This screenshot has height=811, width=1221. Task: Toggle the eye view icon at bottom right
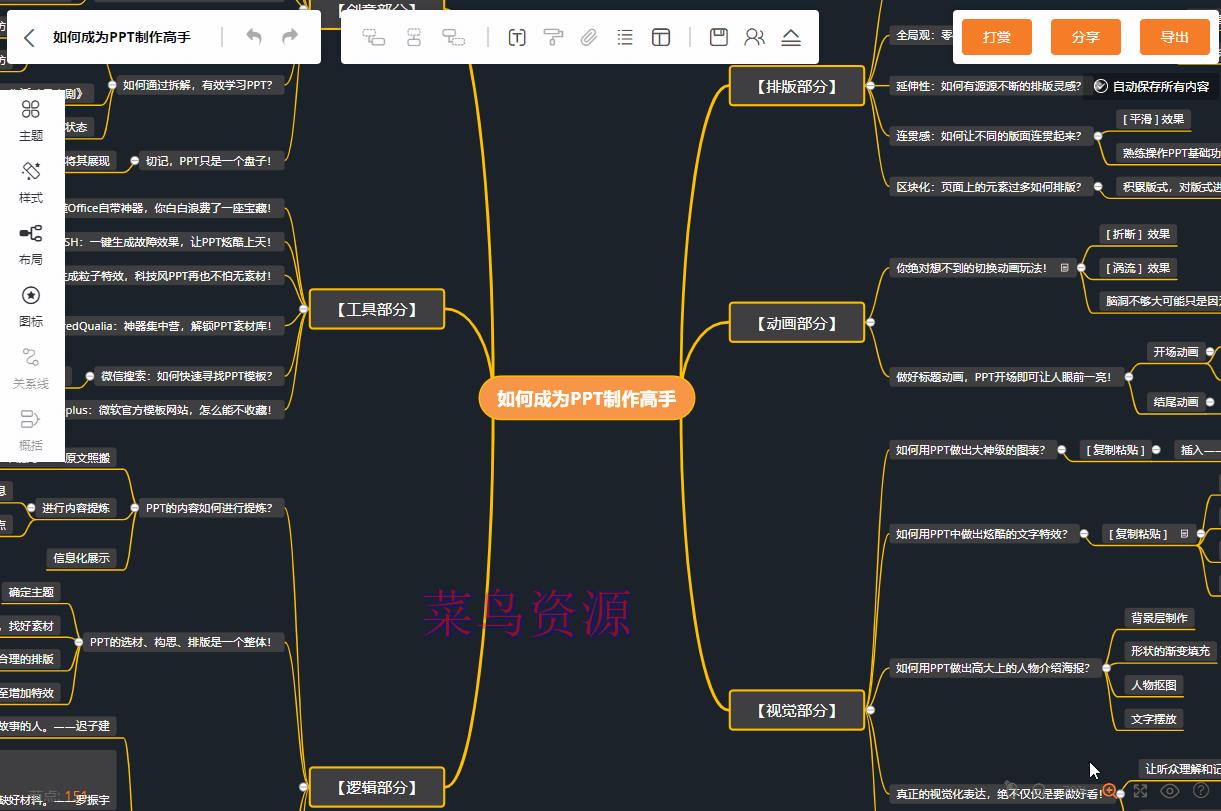[x=1169, y=792]

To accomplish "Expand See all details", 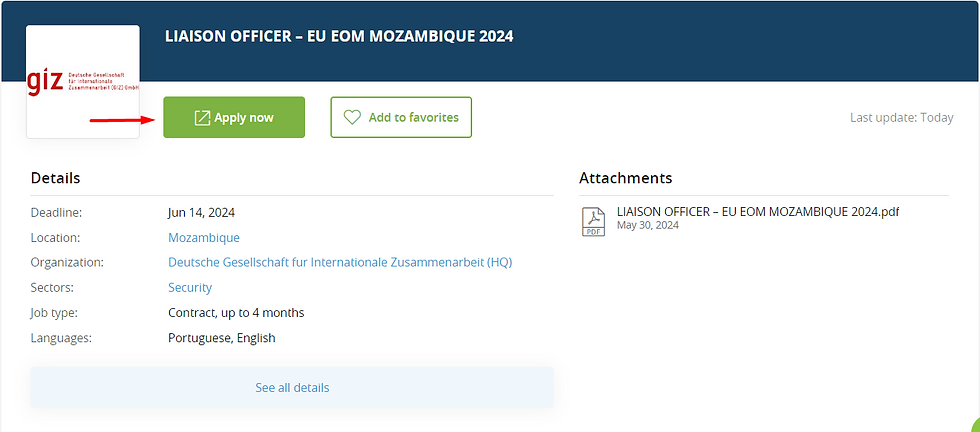I will pos(292,387).
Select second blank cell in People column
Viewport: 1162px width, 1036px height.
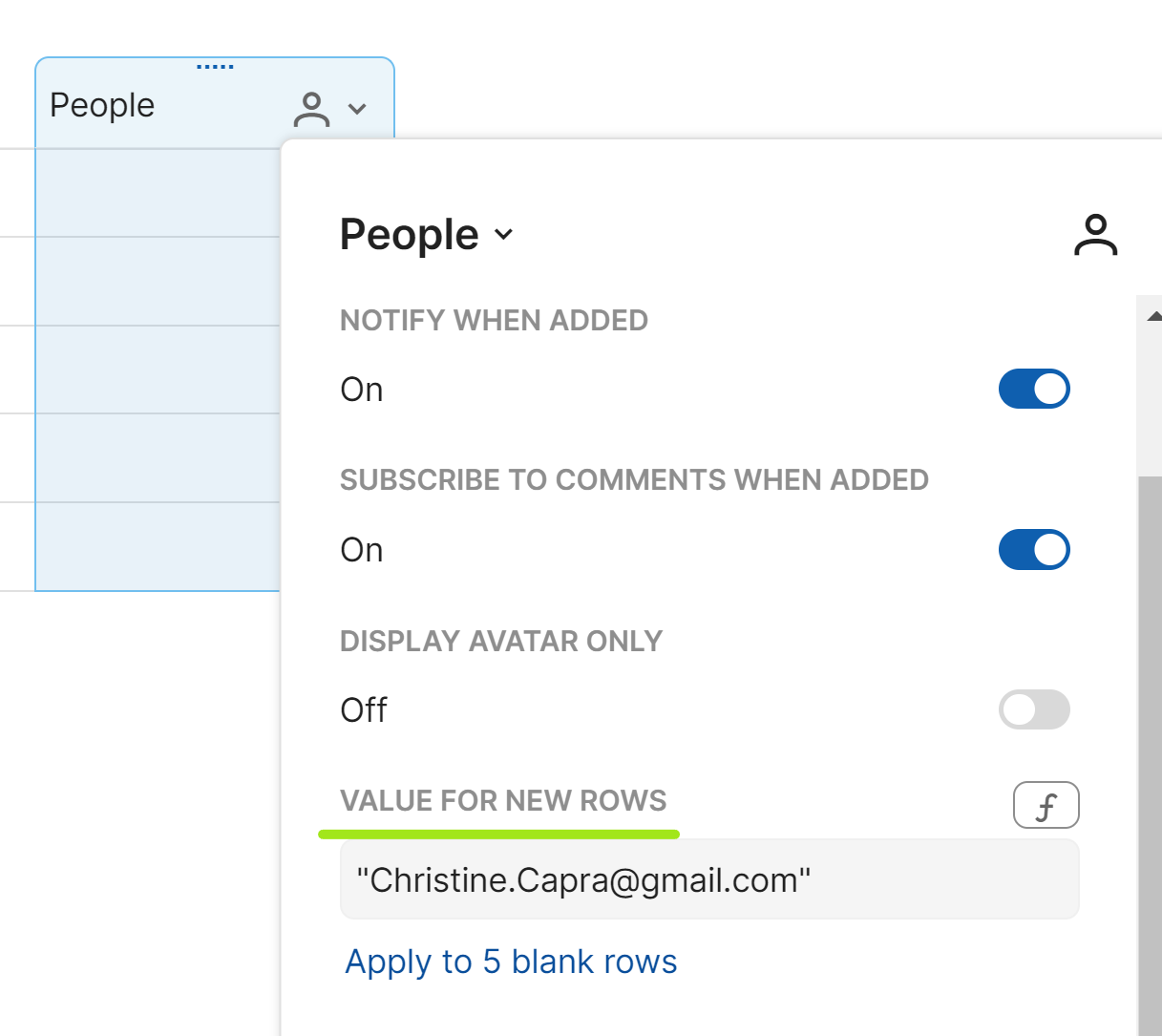click(158, 281)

____________

§ WORK ITEM: With the line containing "Select second blank cell in People column" as the first line and the last line of the listing as the final one, reproduce that span exactly, without pictures.

§ FINISHED TASK:
Select second blank cell in People column
Viewport: 1162px width, 1036px height.
click(158, 281)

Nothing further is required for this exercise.